◆ BAHAN LATIHAN:

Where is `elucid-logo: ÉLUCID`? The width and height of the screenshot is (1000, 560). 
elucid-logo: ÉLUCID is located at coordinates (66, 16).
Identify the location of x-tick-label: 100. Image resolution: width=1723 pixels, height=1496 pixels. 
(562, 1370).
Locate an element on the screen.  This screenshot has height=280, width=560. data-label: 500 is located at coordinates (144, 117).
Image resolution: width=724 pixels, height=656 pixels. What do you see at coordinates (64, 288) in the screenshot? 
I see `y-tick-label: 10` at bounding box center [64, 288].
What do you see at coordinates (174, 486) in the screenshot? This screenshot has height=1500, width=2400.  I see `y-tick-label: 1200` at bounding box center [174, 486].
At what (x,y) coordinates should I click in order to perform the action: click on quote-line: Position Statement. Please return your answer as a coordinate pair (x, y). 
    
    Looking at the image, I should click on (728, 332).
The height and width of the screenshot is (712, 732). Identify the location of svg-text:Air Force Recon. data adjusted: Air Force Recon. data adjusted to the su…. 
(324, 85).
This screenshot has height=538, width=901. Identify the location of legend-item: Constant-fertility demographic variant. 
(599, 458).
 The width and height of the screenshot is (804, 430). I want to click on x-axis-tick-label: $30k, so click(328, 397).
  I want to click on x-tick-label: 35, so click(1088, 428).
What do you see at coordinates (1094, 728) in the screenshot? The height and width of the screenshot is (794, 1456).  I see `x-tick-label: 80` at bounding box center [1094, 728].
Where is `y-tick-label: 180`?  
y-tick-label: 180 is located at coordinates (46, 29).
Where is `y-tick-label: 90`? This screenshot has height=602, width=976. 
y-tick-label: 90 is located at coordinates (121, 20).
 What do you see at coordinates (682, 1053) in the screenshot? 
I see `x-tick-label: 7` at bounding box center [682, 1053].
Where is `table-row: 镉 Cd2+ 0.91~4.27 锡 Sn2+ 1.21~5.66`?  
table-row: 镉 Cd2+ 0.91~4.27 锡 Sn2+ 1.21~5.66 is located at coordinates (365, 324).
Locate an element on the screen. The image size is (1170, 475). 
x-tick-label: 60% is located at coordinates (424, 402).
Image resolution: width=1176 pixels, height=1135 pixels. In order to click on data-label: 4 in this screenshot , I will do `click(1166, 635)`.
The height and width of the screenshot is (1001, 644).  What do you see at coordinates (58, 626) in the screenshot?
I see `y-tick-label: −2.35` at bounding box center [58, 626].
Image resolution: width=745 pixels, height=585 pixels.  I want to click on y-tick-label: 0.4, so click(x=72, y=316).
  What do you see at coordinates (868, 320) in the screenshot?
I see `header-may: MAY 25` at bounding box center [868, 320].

◆ PERINTAH KERJA: Tolong pilih semua baris di atas yang memuat kata "resolution", lalu salin baris-baris itu.

◆ JAWABAN LATIHAN:
Identify the location of x-tick-label: 100. Image resolution: width=1723 pixels, height=1496 pixels. 
Image resolution: width=724 pixels, height=656 pixels. What do you see at coordinates (64, 288) in the screenshot? 
Image resolution: width=1176 pixels, height=1135 pixels. In order to click on data-label: 4 in this screenshot , I will do `click(1166, 635)`.
Image resolution: width=745 pixels, height=585 pixels.  I want to click on y-tick-label: 0.4, so click(x=72, y=316).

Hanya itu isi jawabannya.